TASK GOAL >>
Return the lines below that contain "Select".

RECORDS SHOWN >>

....

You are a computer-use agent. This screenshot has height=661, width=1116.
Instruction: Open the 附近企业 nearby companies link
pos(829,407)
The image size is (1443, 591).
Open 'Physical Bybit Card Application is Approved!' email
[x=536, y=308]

....

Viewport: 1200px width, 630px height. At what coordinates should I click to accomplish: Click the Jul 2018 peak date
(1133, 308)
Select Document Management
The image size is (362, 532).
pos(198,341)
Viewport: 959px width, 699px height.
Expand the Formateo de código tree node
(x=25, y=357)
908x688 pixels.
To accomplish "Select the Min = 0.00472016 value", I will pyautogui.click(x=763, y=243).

....

OUTPUT >>
Select Document Management
To accomplish "Select the Min = 0.00472016 value", I will pyautogui.click(x=763, y=243).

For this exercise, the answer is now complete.